藤田菜七子騎手、3年目の誓い!「次の1勝」積み重ねてG1騎乗目指す

犬のぬいぐるみを手に「ワン、ワン」と1勝ずつ積み重ねる決意の藤田菜七子
犬のぬいぐるみを手に「ワン、ワン」と1勝ずつ積み重ねる決意の藤田菜七子

 藤田菜七子(20)=美浦・根本厩舎=が、新春インタビューで「3年目の誓い」をたてた。昨年はJRA女性騎手の年間最多勝記録を20年ぶりに更新。デビュー3年目の今年は数字上の大きな目標は立てず、戌(いぬ)年にちなんで“ワン(1)”とほえるように「1勝」ずつ地道に積み重ねていく決意を示した。(取材、構成・西山智昭、坂本達洋)

 ―2年目の昨年は、年間14勝を挙げてJRA通算20勝に到達。勝ち星を大きく増やしました。

 「1年目より、少しは成長できたかなと思う1年でした。たくさんの馬に乗せていただいて、勝つことができた数字。それでもまだまだ足りない部分があって、取りこぼしたレースもあったと思うので、その部分は来年に向けての課題かなと思います」

 ―具体的な課題を挙げるとどのあたりでしょうか。

 「勝てるなと思ってしまうと、ゴール板の近くで焦ってしまうというか…。1年目の時よりはマシなんですけど、それでも勝てそうだなと思うと、いつもより余計に焦ってしまう。そういう部分がありました」

 ―JRA女性騎手の年間最多勝記録も20年ぶりに更新しました【注1】。

 「私自身は、あまり意識していなかったんですけど、いろいろな方に『おめでとう』と言ってもらったりとか、達成する前に『あと1勝だね』とか言ってもらったりして、達成できたことはすごくうれしかったです」

 ―8勝を挙げた新潟は、特に相性が良かったように映ります。

 「夏競馬が始まって、福島で勝てなくて内心はすごく焦っていたんですけど、新潟でたくさん勝つことができた(8月に計4勝)。気持ち的には特にいつもと変わりなく、1年目とも変わりないんですけど、新潟で少し結果を出せたのは良かったなと思います。今年は初めて行った競馬場もたくさんあって、また、初めて行った場所で勝てたことは、すごくうれしくてありがたいことだと思います。小倉とかでも、本当にたくさんの方に応援していただいているな、と改めて実感しました」

 ―勝ったレースの中で会心の騎乗だと思うのは?

 「難しいですけど、どれも全部覚えていて、どれも全部うれしかったです。そのなかで言うとすると、福島で勝ったシトロプシスかな【注2】。自分が想像していたイメージ通りに乗れたという意味で良かったかなと思います」

 ―20歳になって心境の変化はありますか。

 「そうですね、心境とかは特に変わりはないです。(周囲の対応も)そんなに大きくは変わらないですけど、大人としてしっかり責任があると思うので、その部分はしっかりしていきたい。自分が変わらなくても、周りの見方が変わると思うので、そのあたりはしっかり気をつけていきたい」

 ―勝利数などの目標については、どのように考えていますか。
▬▬▬
● **課題**
原文の「藤田菜七子(20)=美浦・根」から「勝ち星を大きく増やしました。」までの部分を、「新春インタビュー」を「年頭インタビュー」に置き換えて書き直してください。 次に示す記録は、本件とは一切関係ありません。

ポインティング用データセットの記録:
▬▬▬
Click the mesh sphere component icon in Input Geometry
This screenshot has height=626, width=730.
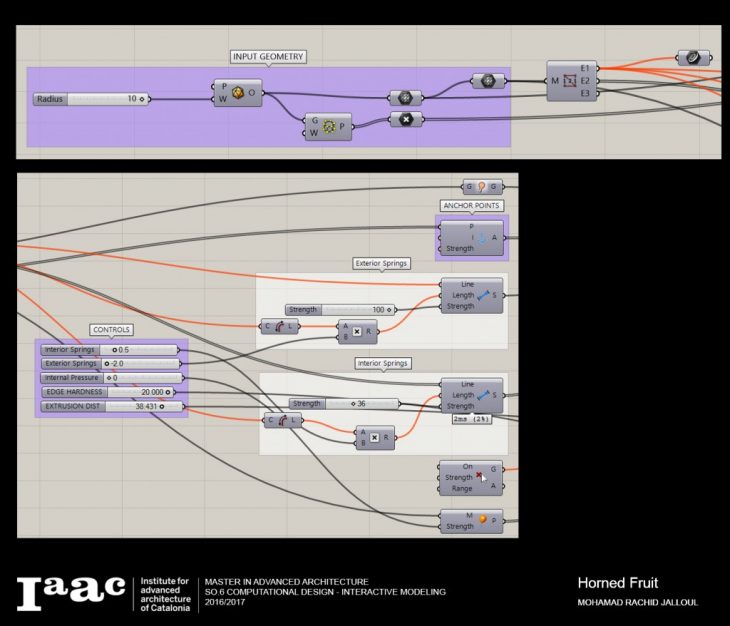tap(238, 93)
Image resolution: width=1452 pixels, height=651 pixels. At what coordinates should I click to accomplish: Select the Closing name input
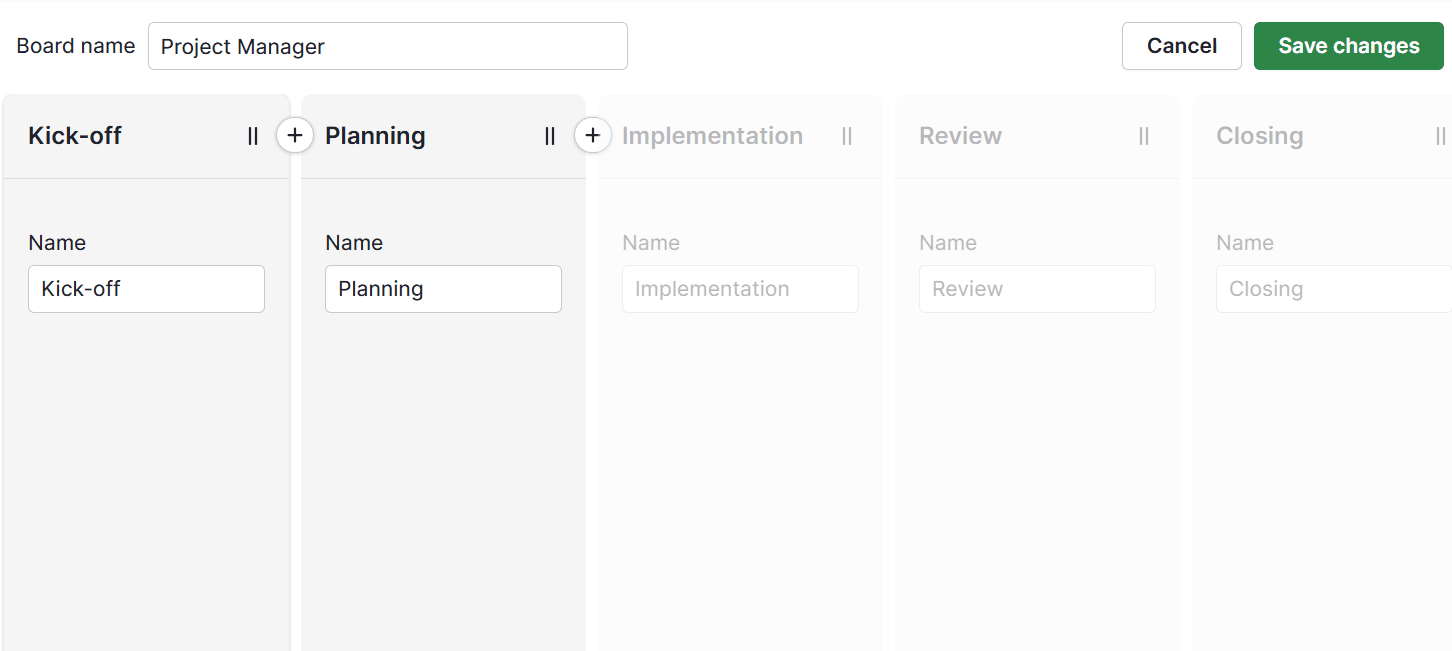[1332, 289]
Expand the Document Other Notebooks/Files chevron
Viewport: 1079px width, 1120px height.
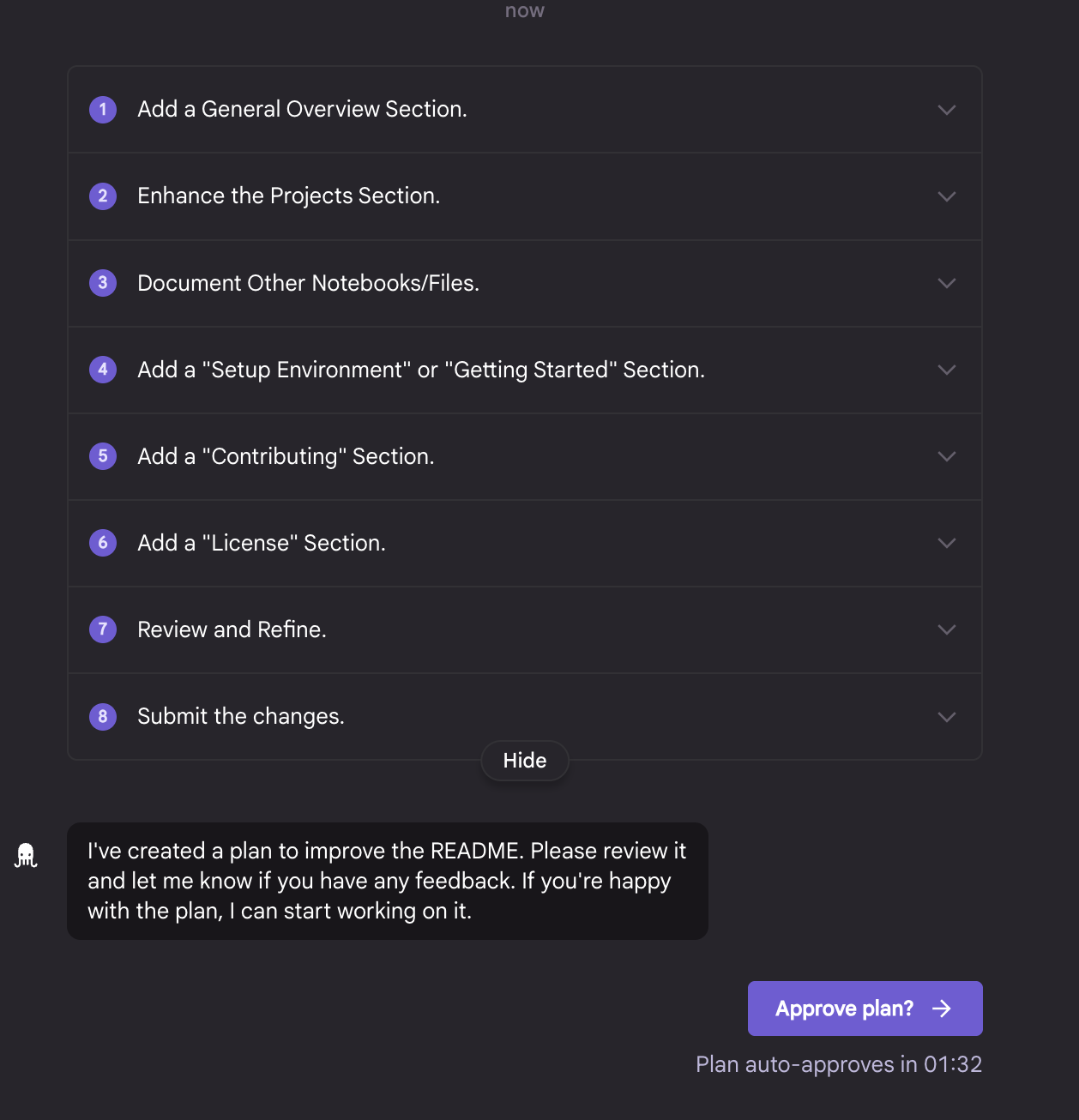[x=947, y=283]
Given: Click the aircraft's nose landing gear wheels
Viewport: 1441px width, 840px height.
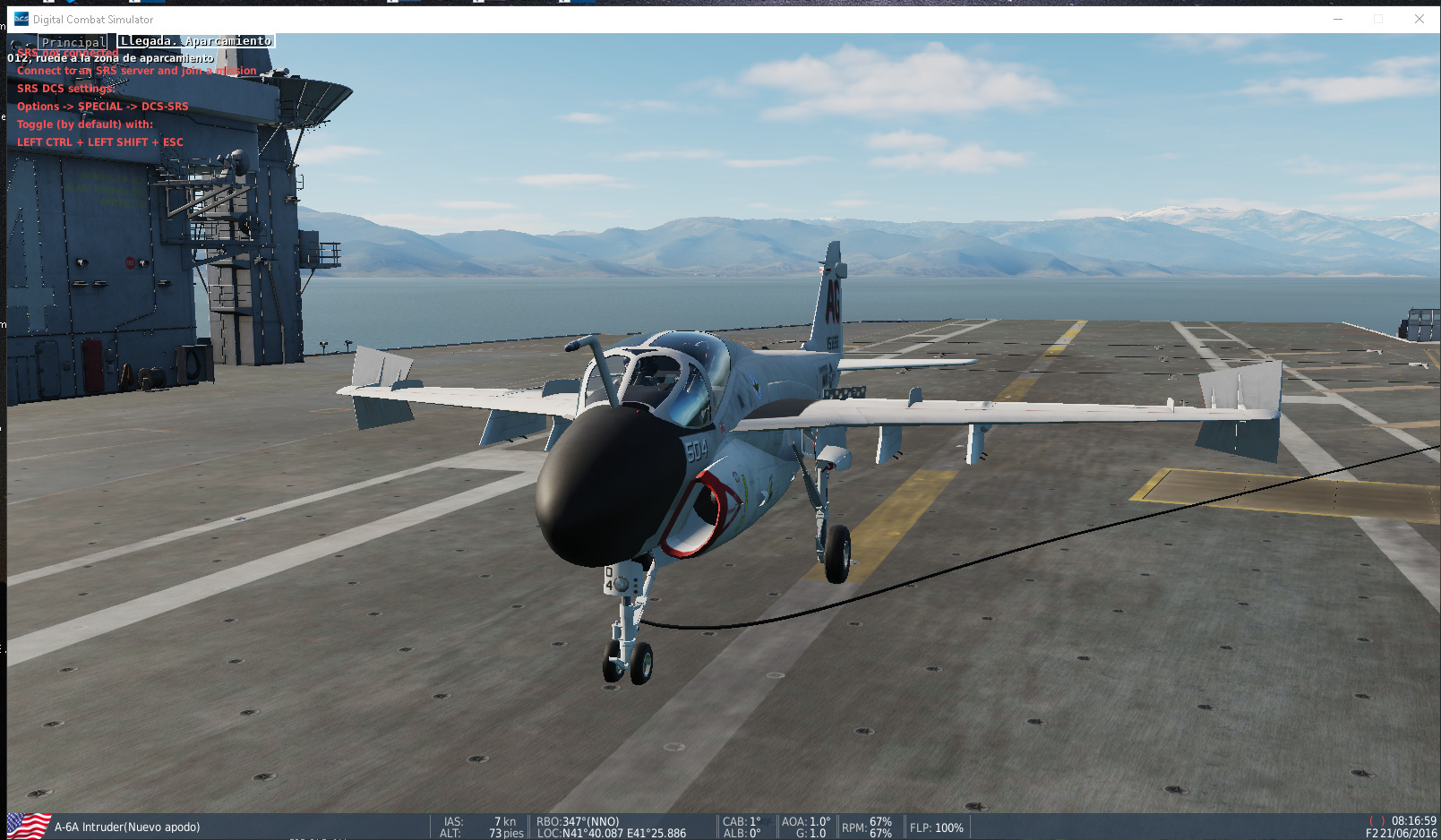Looking at the screenshot, I should [x=629, y=663].
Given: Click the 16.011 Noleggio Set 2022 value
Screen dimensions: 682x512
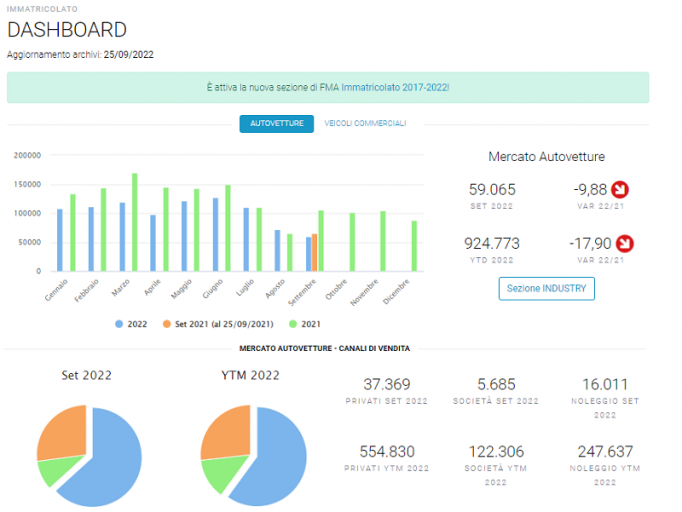Looking at the screenshot, I should [x=605, y=385].
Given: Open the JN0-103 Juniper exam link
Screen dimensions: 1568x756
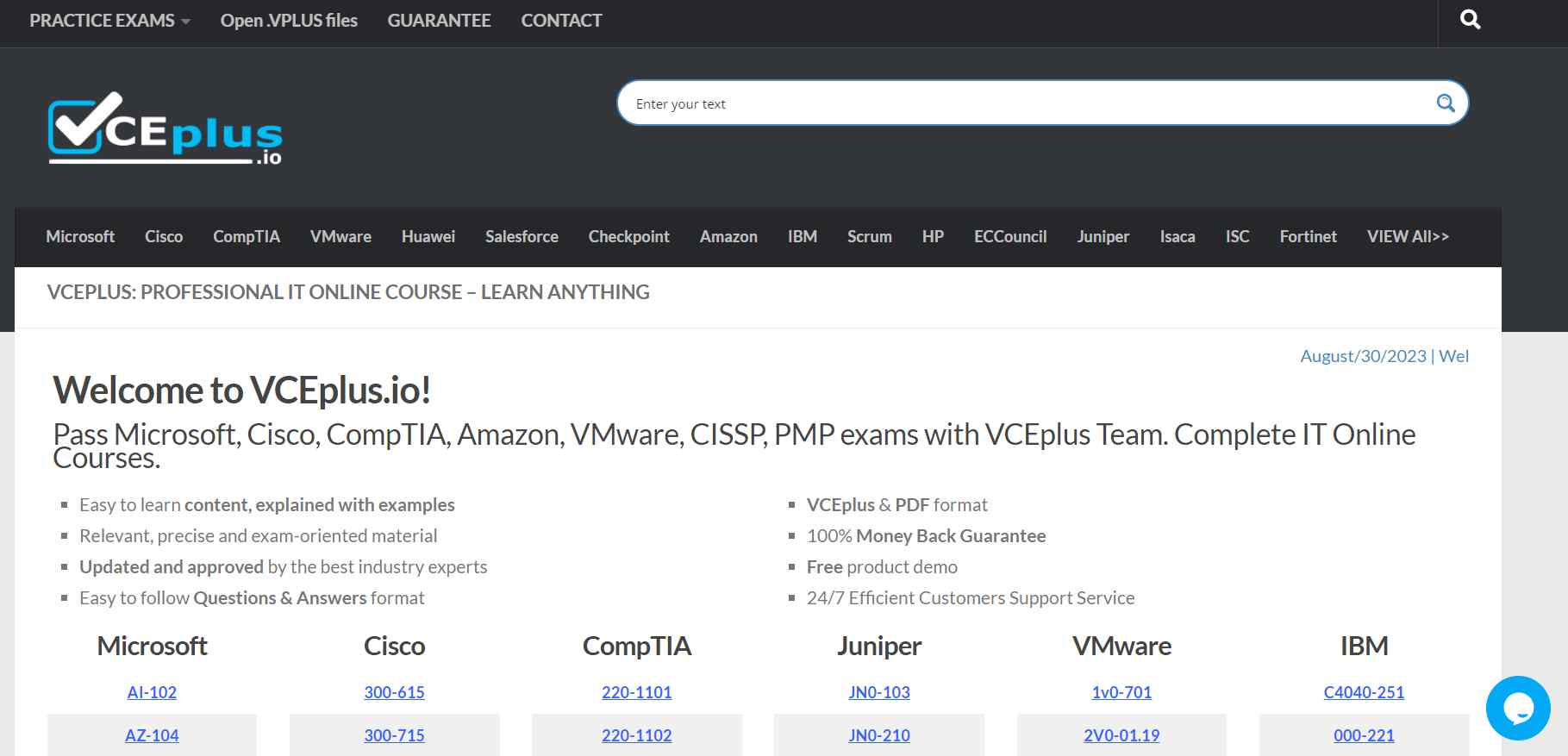Looking at the screenshot, I should [879, 692].
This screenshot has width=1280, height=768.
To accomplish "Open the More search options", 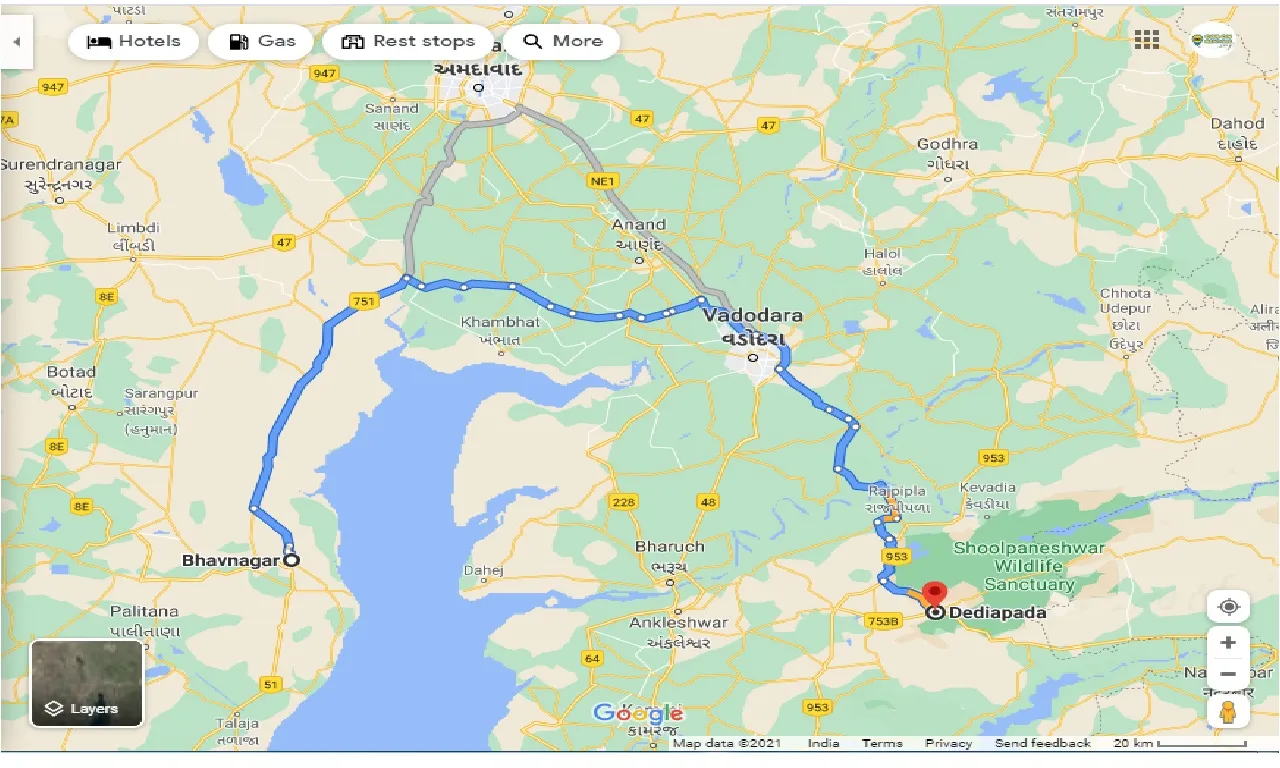I will tap(562, 41).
▬▬▬
● **回答**
藤田菜七子(20)=美浦・根本厩舎=が、年頭インタビューで「3年目の誓い」をたてた。昨年はJRA女性騎手の年間最多勝記録を20年ぶりに更新。デビュー3年目の今年は数字上の大きな目標は立てず、戌(いぬ)年にちなんで“ワン(1)”とほえるように「1勝」ずつ地道に積み重ねていく決意を示した。(取材、構成・西山智昭、坂本達洋)

 ―2年目の昨年は、年間14勝を挙げてJRA通算20勝に到達。勝ち星を大きく増やしました。